Misc. Techs cover the rest
-Espionage determines agent success
-Ballistics weaponises WMD tech and is used to actually launch them. Missiles must be aimed at a specific target(that can be changed once a turn), or suffer a -10% penalty as they were not ready to go.
-SDI gives a chance of intercepting missiles. Can be pooled with your allies; be wary that any ally can shut down the grid and nullify this bonus, at the cost of leaving themselves 100% without SDI.
Here is the WMD ruleset from MP3.
Spoiler:
There is one type of WMD: the eco-friendly kind. Incredibly devestating, but also perfectly green.
Thanks to advances such as Chaos Fusion, WMD technology is so rapid there are no ballistics necessary to fire it, and there are no defense mechanisms capable of intercepting it. It is up to you what your WMD is, though.
You require 1 factory per WMD you produce, though, and that factory can't be used for peaceful goods. WMD price is to be detailed here after their development.
To develop WMD, invest money. That percentage out of your current level determines your chance of researching it. So 10 invested in level 1 (worth 100) has a 10% chance of developing. 10 in level 2 (200) has a 5% chance, and so on.
WMD can only be used tactically barring extraordinary circumstances, as determined by the GM.
Hit with the nerf bat doesn't even begin to cover it. WMD went from being big bombs, to smaller tactical bombs. Players, including myself, turned against weapons of mass destruction.
There are several reasons.
1.) Hard to determine costs. In a game where all players start off equally, and there is little economic interdependence, and the program is cheap, it can be assumed most sane players will have at least thrown money towards development by turn five. If they're too expensive, people simply won't bother.
2.) Fallout: The Aftermath of Use. For the most part, the most complex system of handling fallout and the ecological aftermath of a nuclear war has been IOTIV/Aftermath.
3.) You can't have a Cuban Missile Crisis in the rulesets, because there is no difference been a weapon deployed from Cuba against Florida and a weapon deployed from beyond the Urals against Florida. Mechanically speaking, both end the same way.
4.) Modeling first strikes and second strikes is a...beast. Yes, lets go with that. Making a ruleset that does a decent job making players balance/create first strike and second strike capability would be an interesting.
The Future of Bombs, Bugs, and Gas
Spoiler:
Eh. Who knows? Presuming that economics in IOTs goes the way I think it may, then fourth-gen WMD will be the most powerful ones mechanics wise yet.
In a Fiat Homo system, a nuclear war (if I do add the possibility) would result in widespread death and rippling effects for many turns after even a limited conflict. You can't groundburst a hydrogen bomb on or near a settlement that is a major food producer without causing widespread famine.
* * * * * * *
■ AIM OF THE EXERCISE:
Please answer from the post on WMD rules above: what chance of developing WMD does an investment of 10 in level 2 give?

■ LISTED ENTRIES:
* * * * * * *
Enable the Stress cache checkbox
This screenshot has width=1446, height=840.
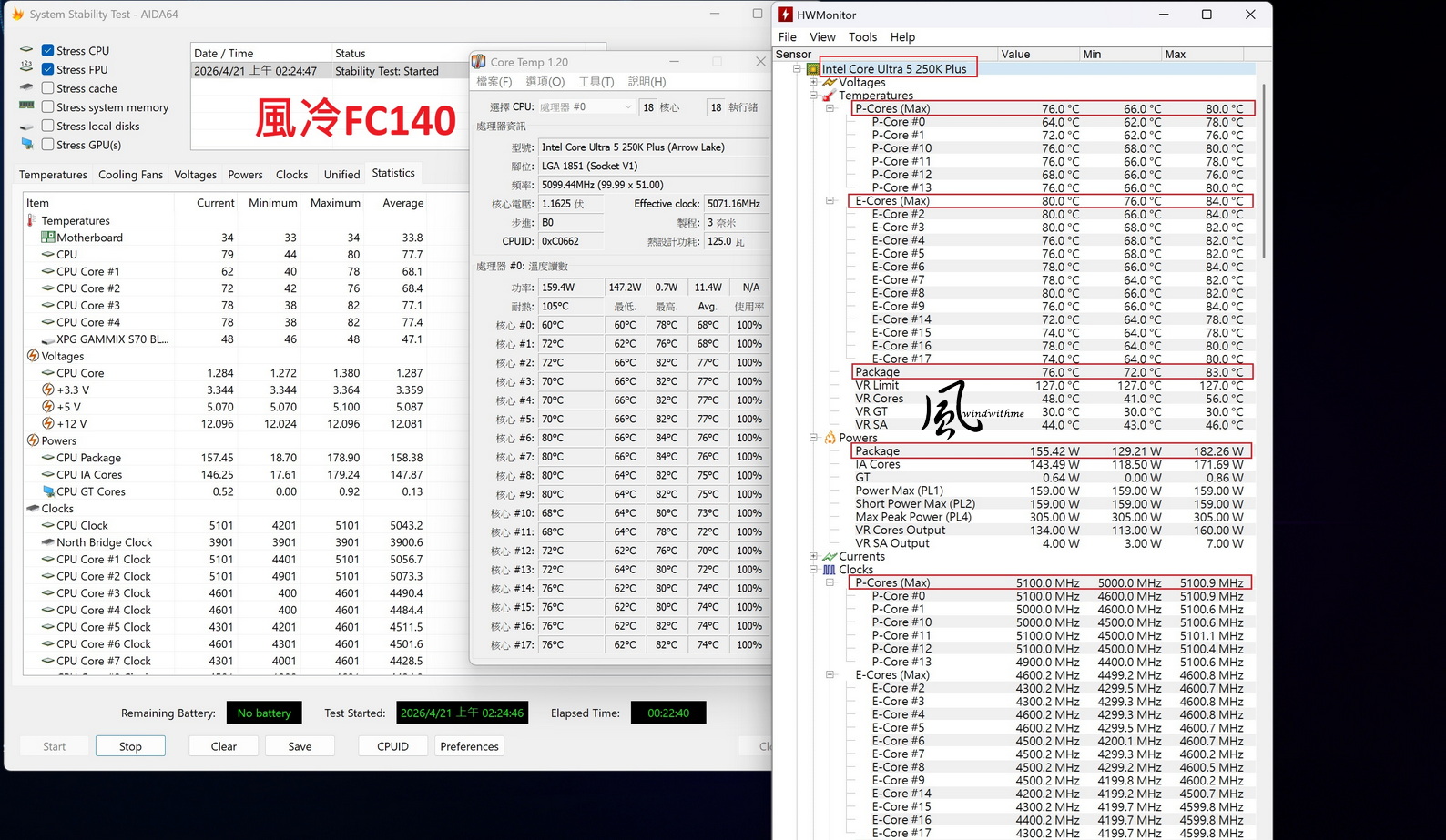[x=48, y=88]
* * * * * * *
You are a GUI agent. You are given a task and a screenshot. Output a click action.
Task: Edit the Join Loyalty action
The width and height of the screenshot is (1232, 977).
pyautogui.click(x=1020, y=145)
* * * * * * *
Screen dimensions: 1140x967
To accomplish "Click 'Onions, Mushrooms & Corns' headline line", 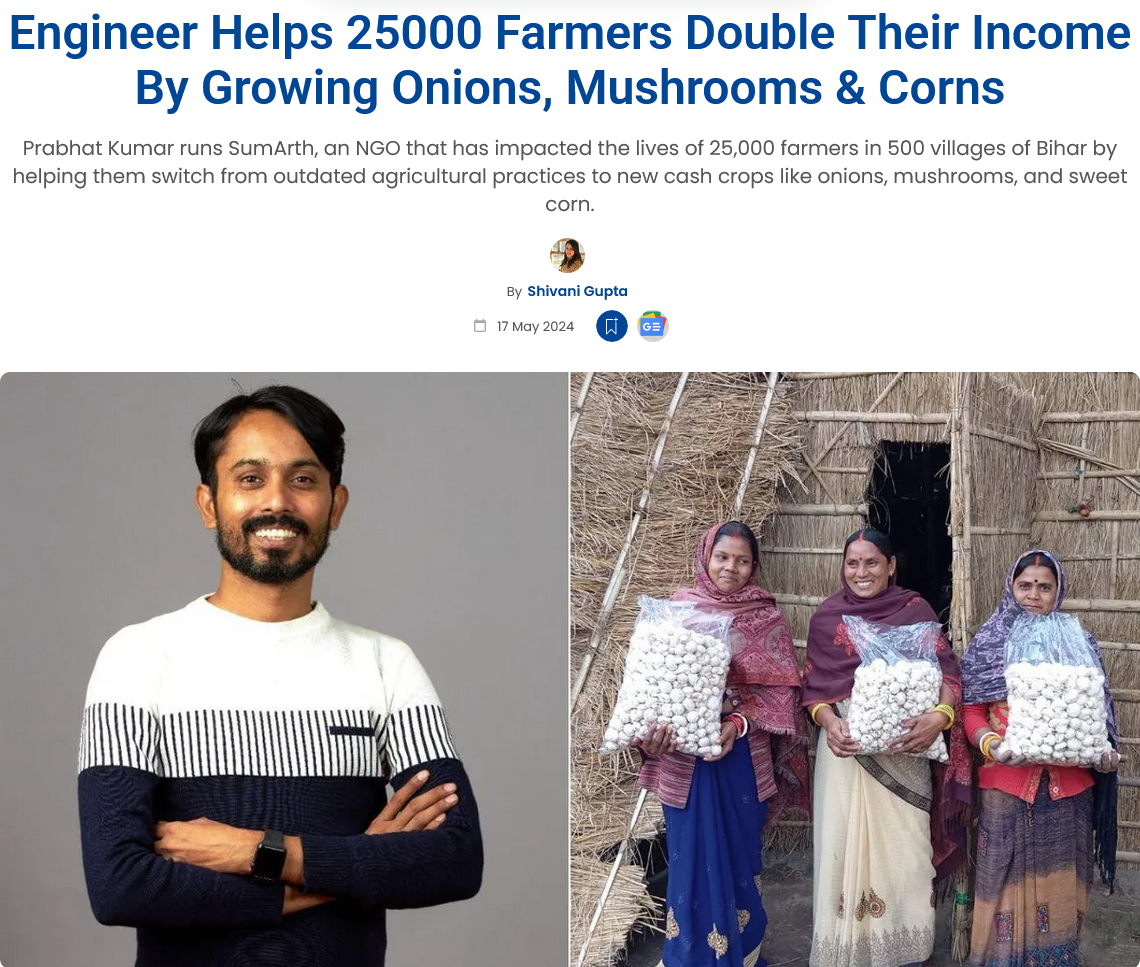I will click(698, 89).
* * * * * * *
■ FULL SOLUTION:
A 5% chance.